Look, having undergone a cardiac procedure myself a year and a half ago, I'm all for cardiologists learning all they can and collaborating with industry when needed. But after reading ProPublica's allegations, along with the Heart Rhythm Society's flat-footed responses, I was left with the sense that there is more greed at work here than a sincere desire to improve the profession.

Wednesday, May 4, 2011

ACCME Seeks to Hide Drug Company Disclosures in the Fine Print

In an absolutely perplexing move, Dr. Murray Kopelow and the ACCME are proposing a revision to their Standards for Commercial Support that will undermine those standards. Currently, when an education company solicits money from industry to underwrite a course for doctors, they must disclose this inherent conflict of interest, and they often do so by printing the company's logo somewhere.

As an example, in Medscape's current online course called Diagnosis and Treatment of Major Depressive Disorder: Performance Improvement, you can see very clearly on the home page that the course is paid for by Eli Lilly:


This tells you that the course is likely to biased in favor of a Lilly product, and that you should hightail your way to a different website. But since it is offering you 20 free CME credits, you might be tempted to take the course.
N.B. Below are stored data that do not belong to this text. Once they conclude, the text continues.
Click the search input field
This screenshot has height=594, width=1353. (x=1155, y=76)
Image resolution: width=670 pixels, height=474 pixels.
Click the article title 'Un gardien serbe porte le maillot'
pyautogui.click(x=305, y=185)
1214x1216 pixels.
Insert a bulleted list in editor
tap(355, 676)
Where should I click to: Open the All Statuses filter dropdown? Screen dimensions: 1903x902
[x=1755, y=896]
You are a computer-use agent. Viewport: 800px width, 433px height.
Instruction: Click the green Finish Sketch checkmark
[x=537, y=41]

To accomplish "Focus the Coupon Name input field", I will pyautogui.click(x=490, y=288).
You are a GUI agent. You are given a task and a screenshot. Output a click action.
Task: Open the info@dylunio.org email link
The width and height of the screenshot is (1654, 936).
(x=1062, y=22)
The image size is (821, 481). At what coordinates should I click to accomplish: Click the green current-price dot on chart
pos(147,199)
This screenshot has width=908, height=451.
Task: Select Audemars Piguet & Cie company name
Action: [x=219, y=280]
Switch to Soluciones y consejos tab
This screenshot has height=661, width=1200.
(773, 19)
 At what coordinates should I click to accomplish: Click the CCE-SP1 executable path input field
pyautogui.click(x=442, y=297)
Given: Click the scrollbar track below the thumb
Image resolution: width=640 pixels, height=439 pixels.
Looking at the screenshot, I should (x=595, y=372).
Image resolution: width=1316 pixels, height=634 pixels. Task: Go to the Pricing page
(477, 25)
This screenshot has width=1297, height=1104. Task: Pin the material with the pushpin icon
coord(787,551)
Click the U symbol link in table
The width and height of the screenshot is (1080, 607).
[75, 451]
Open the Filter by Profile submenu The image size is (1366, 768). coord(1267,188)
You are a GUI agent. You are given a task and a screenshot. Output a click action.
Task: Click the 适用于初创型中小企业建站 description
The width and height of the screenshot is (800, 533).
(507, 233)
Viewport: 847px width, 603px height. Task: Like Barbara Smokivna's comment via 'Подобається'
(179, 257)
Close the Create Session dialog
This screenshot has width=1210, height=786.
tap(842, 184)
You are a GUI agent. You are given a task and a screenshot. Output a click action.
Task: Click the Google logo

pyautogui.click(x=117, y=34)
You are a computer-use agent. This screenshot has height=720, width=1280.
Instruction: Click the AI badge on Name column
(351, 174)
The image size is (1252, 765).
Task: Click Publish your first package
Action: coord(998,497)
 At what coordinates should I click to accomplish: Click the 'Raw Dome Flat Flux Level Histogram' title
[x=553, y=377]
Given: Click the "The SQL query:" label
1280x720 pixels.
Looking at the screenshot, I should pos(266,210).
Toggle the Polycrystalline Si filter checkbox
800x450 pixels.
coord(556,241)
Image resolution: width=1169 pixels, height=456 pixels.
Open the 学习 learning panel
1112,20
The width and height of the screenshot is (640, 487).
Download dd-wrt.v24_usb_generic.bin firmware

If you do, you will at least know that you should evaluate the content very carefully for bias.

Of course, simply displaying the supporter's name is hardly full disclosure. In my opinion, the supporter should be required to provide more information, including:

--The name of the product(s) marketed by the supporter that might be relevant to depression (in this case, Cymbalta and Symbyax.) Disclosing this is crucial, because many doctors do not know exactly which products a particular company markets, and therefore may not realize how the company has a financial stake in the CME program.

--The amount of money the supporter has paid the educational company to create the CME course. The more money that is at stake, the larger is the incentive for a company to bias the program in favor of the supporter's drug. Did Lilly pay Medscape $100,000 or $1,000,000 for this course? If it was $1,000,000 (and I'm guessing this figure is closer to the true amount), a learner would reasonably become even more skeptical about the scientific validity of the course.

But instead of increasing disclosure, ACCME is proposing a decrease in disclosure. They are, quite literally, proposing that all disclosures get buried in the fine print.

You can read the proposal here. The proposed new wording is:

“The provider’s acknowledgment of commercial support as required by SCS 6.3 and 6.4 under Standard 6 of the ACCME Standards for Commercial Support must only state the name of the company supplying the commercial support, in text format only. Disclosure cannot contain corporate logos and cannot mention or describe any other units within the commercial interest’s corporate structure.”

I assume that ACCME's motivations are pure--apparently it believes that it has already succeeded in scrubbing all commercial bias from CME courses, and that there is one loose end to tie up, which is getting rid of company logos. But the organization has deluded itself. In fact, commercial bias continues to be rampant throughout the CME world, and this proposal will be a great gift to drug companies and their education company sidekicks.

Any MBA will tell you that the best marketing uses advertising that doesn't look like advertising. That way, the customer does not realize that there is a hidden agenda. Commercial CME already is advertising disguised as medical education--this new proposal will make that disguise even more impenetrable.